* _Required task_
Write each line of the items below as one string in a JSON list, skipping blank lines.

* _Available records_
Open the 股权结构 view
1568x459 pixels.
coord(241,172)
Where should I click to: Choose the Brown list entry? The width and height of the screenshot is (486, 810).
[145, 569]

* _Solution to this exercise_
[
  "Open the 股权结构 view",
  "1568x459 pixels.",
  "coord(241,172)",
  "Where should I click to: Choose the Brown list entry? The width and height of the screenshot is (486, 810).",
  "[145, 569]"
]